• _Required action_: Because the entries hold pictures, reproduce only their words, exactly as written.

• _Data extracts_:
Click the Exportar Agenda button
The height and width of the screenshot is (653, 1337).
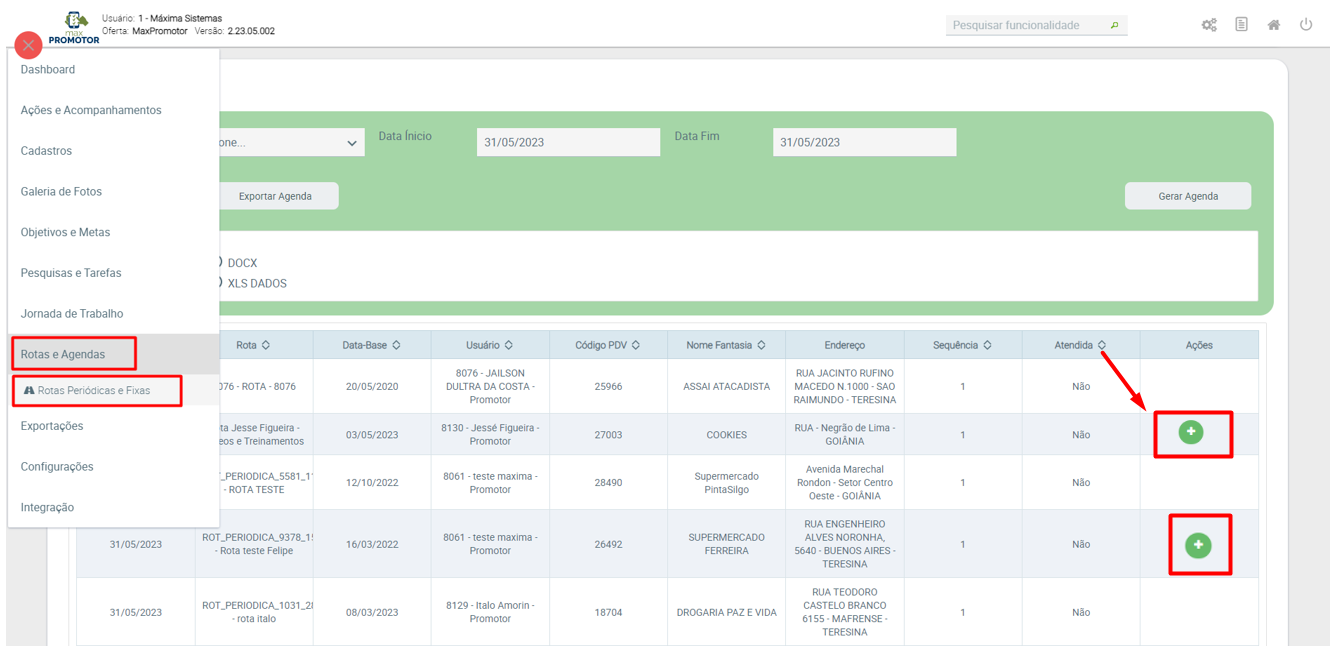(x=276, y=196)
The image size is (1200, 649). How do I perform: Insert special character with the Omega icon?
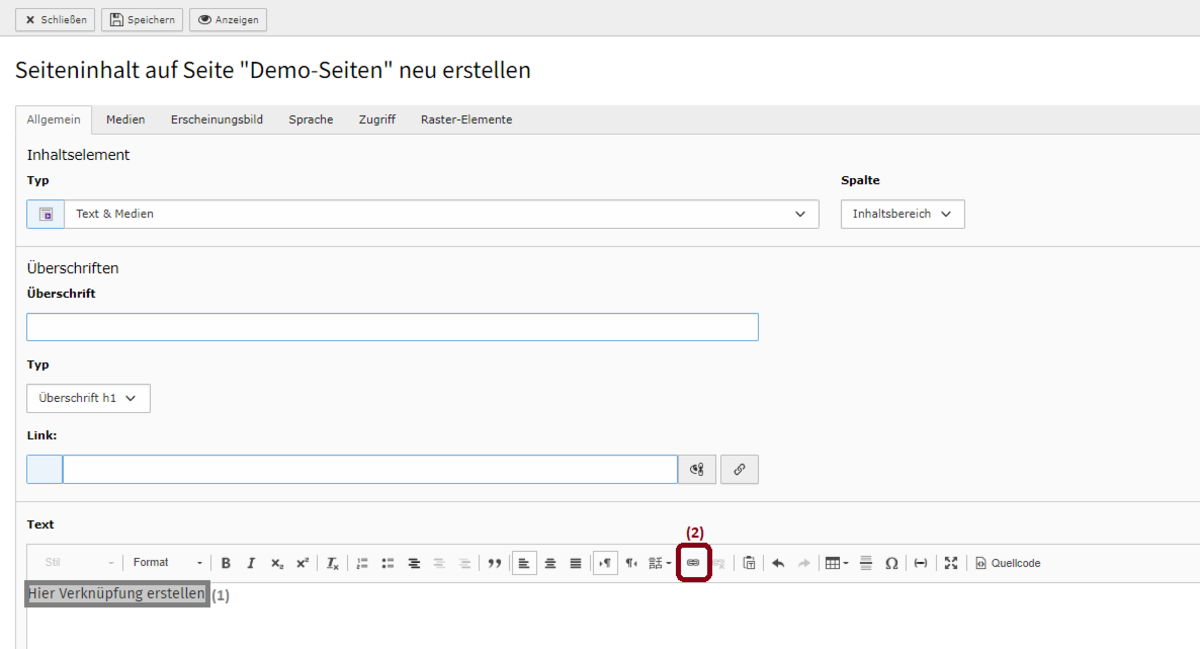click(x=891, y=563)
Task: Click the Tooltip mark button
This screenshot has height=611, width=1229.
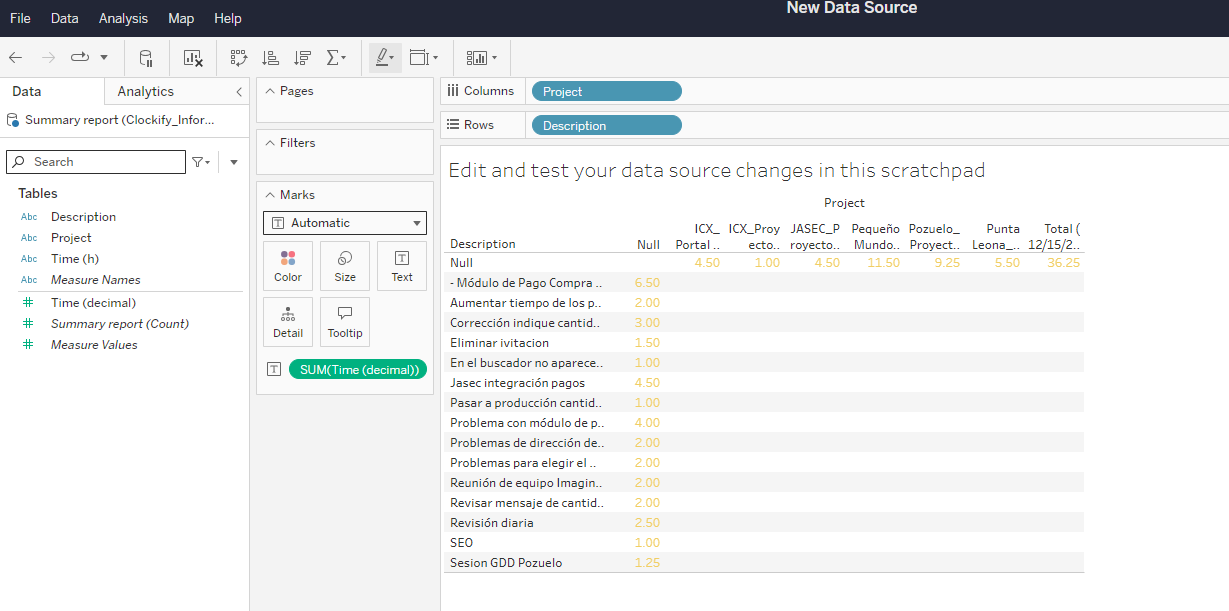Action: click(344, 321)
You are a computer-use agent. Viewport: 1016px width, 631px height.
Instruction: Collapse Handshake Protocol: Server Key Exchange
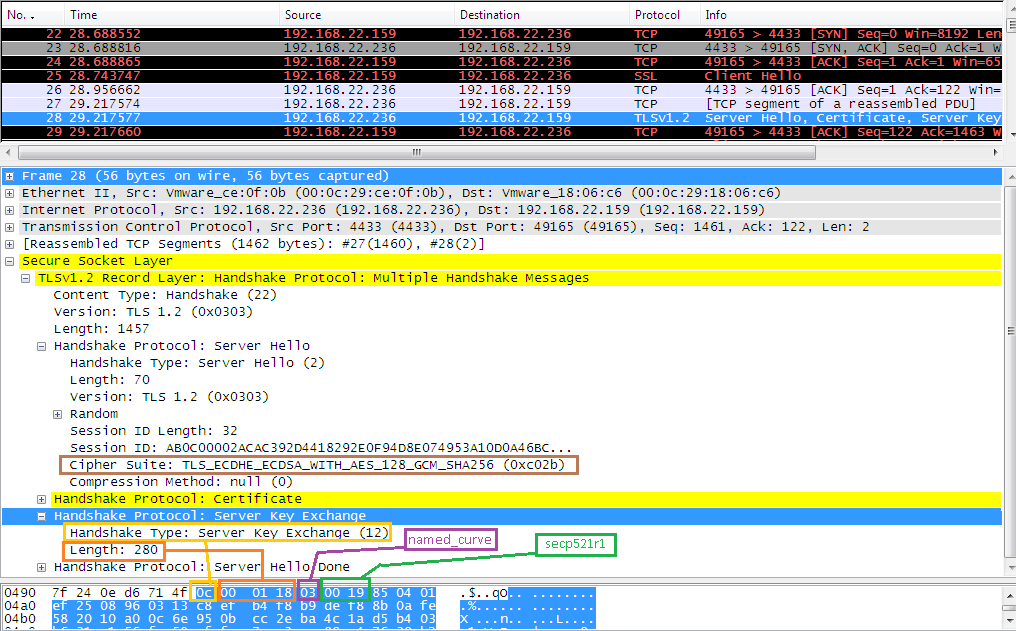click(42, 516)
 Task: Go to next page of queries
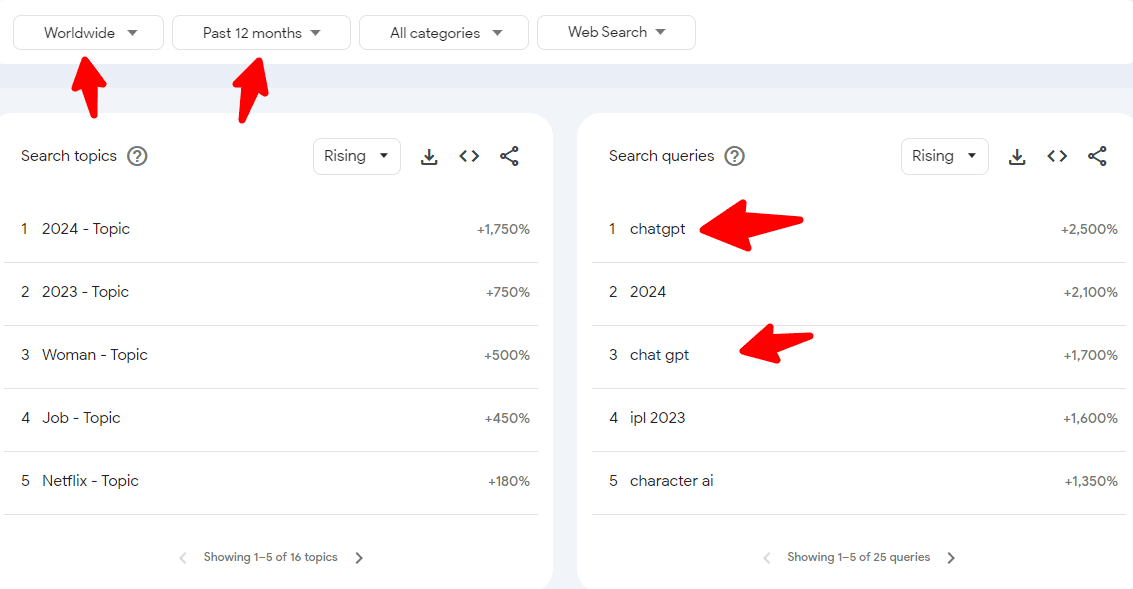951,557
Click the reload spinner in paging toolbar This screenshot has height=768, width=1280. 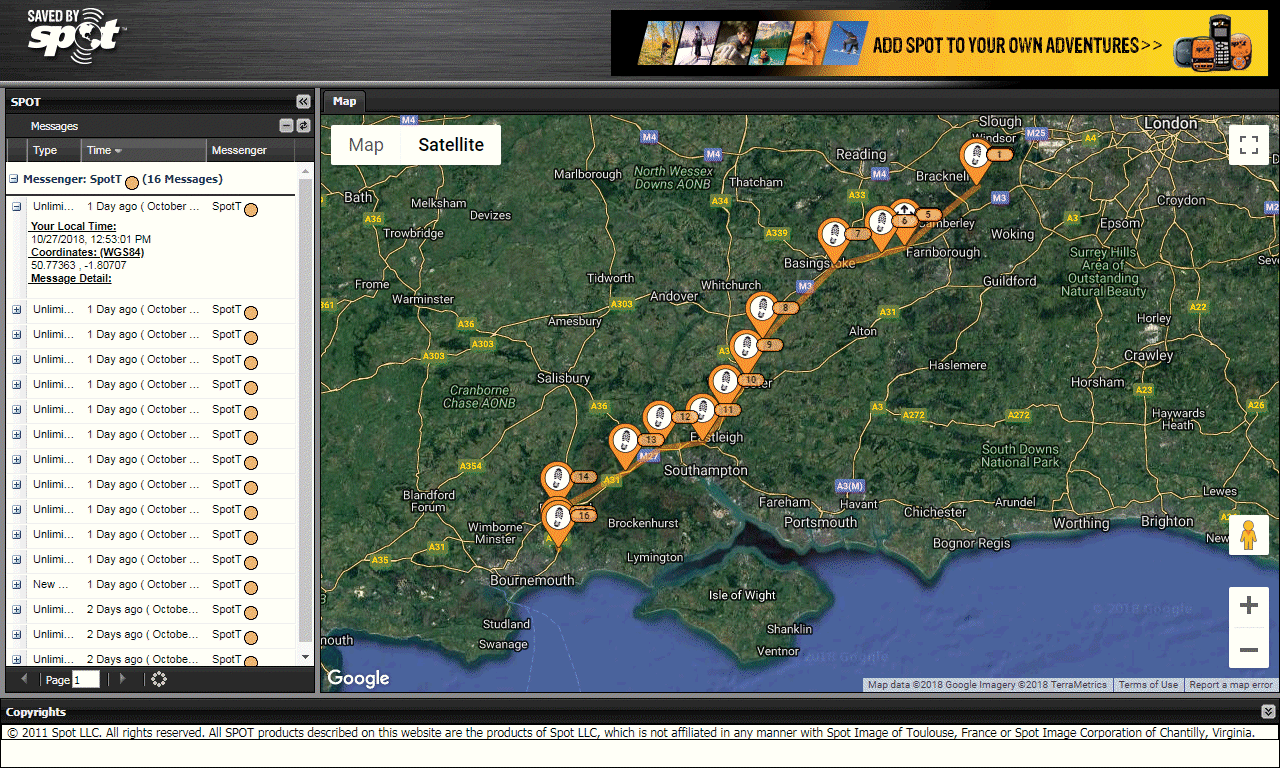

• _Task solution_:
Click the Exportar Agenda button
The height and width of the screenshot is (653, 1337).
(x=276, y=196)
The image size is (1200, 649). How do I perform: Insert special character with the Omega icon?
click(x=891, y=563)
Task: Click the Tooltip mark button
This screenshot has height=611, width=1229.
Action: click(344, 321)
You are a computer-use agent. Viewport: 1016px width, 631px height.
Instruction: Collapse Handshake Protocol: Server Key Exchange
click(42, 516)
 Task: Go to next page of queries
951,557
Click the reload spinner in paging toolbar This screenshot has height=768, width=1280. 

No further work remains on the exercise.